Fig. 2.

Remodeling of fungal community metatranscriptome in samples from NL and NE plots from the same forest site over a growing season. (A) Visualization of the root-associated fungal community network of samples collected from NL and NE forest plots over a growing season. Average expression profiles of the eight largest network modules are displayed, with NL in green and NE in gold, and the SD indicated by gray shading. Significantly enriched functional categories (adjusted P < 0.05; Fisher exact test) for each network module can be found in SI Appendix, Fig. S3. The network modules were grouped into two hemispheres, with hemisphere 1 (indicated in green) displaying higher average expression in NL conditions, and hemisphere 2 (indicated in gold) displaying higher average expression in NE conditions. Fungal species that are significantly enriched in each hemisphere (P < 0.0001; one-proportion z-test) are indicated. (B) Low-dimensional visualization of all fungal genes in both NL and NE conditions. The gene nodes have been colored based on the fold-change differences between NL and NE conditions.
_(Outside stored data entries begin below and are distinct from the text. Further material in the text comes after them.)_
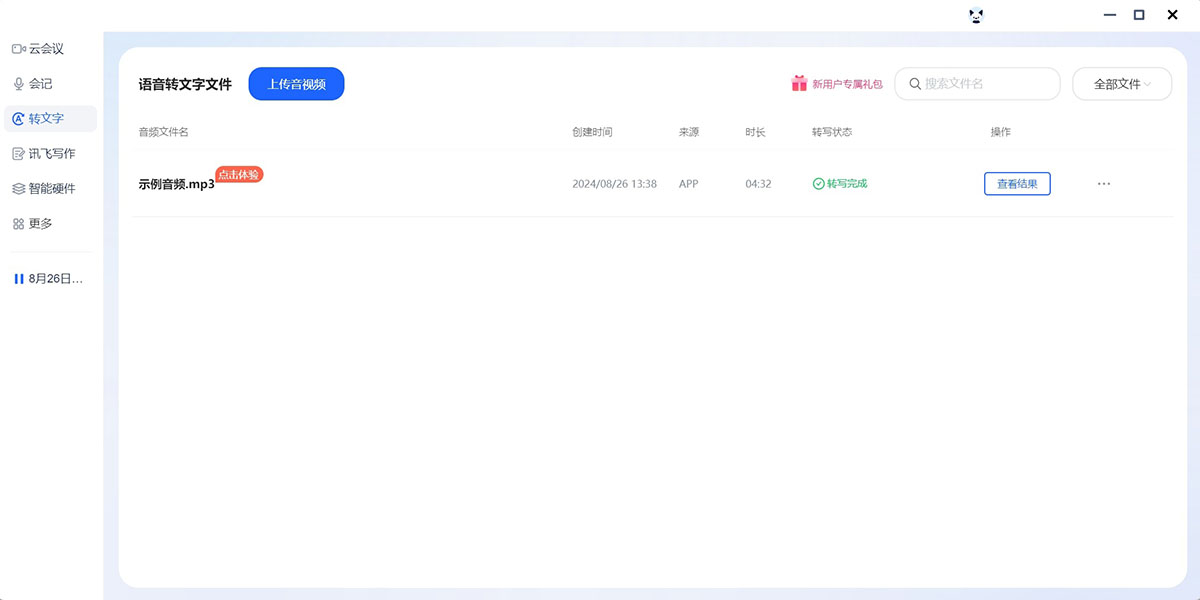Switch to the 会记 sidebar tab
This screenshot has height=600, width=1200.
tap(41, 84)
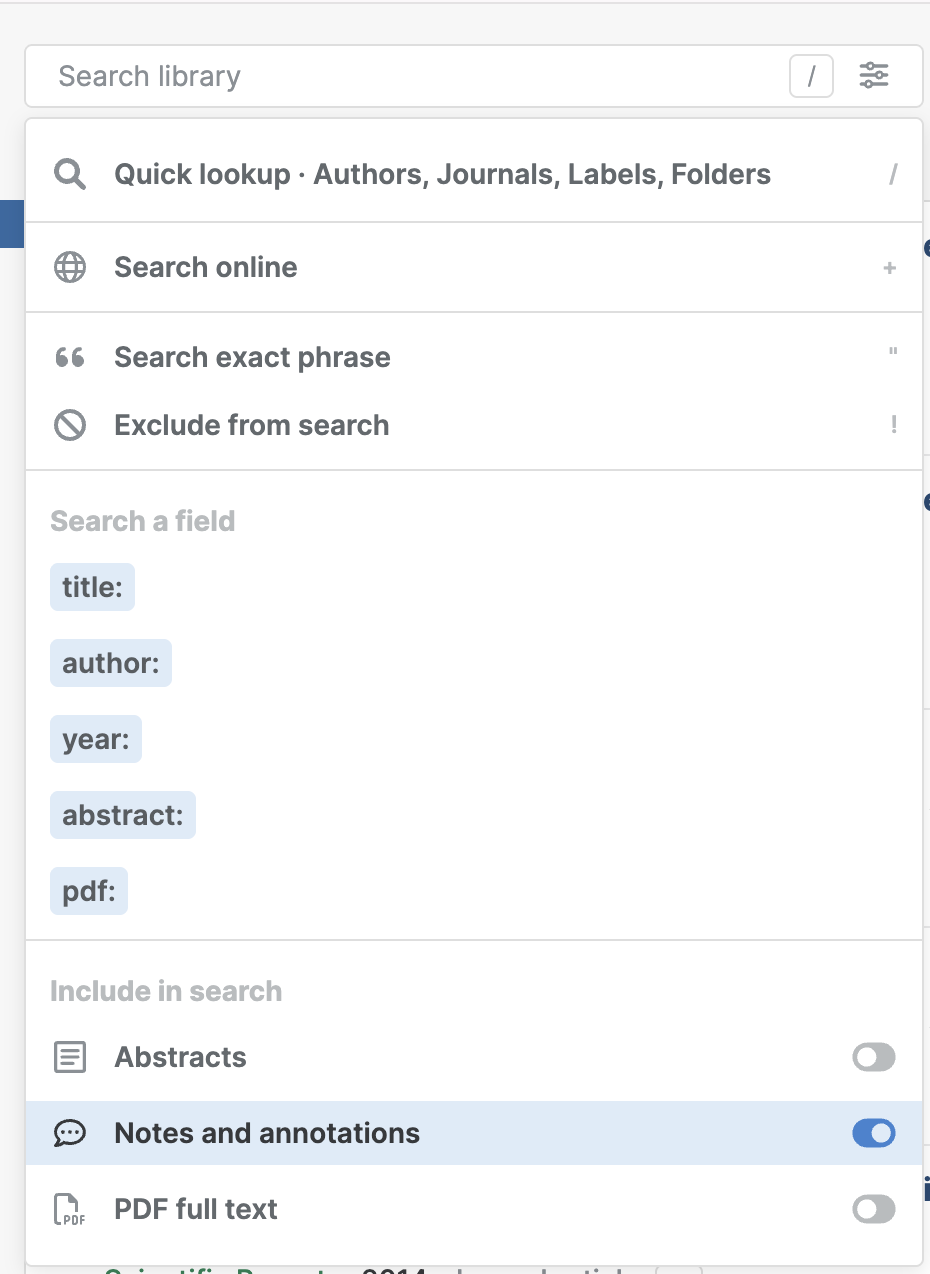Insert the title: field filter
The height and width of the screenshot is (1274, 930).
click(92, 587)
Where possible, the branching arms have been assigned to distinct taxonomic assignments, with species names reflecting the reference genome to which RNA-seq reads were assigned. (C) The genes of the three fungal species with the highest assignment of RNA-seq reads (mapped to a specific reference genome) were isolated and separated based on three criteria: 1) fold-change was <−0.5 (higher abundance in NL), indicated in green; 2) fold-change was >0.5 (higher abundance in NE), indicated in gold; and 3) the fold-change was < 0.5 but >−0.5. The average expression profiles of the genes meeting these three criteria have been visualized and corresponding functional enrichment analysis can be found in SI Appendix, Fig. S4.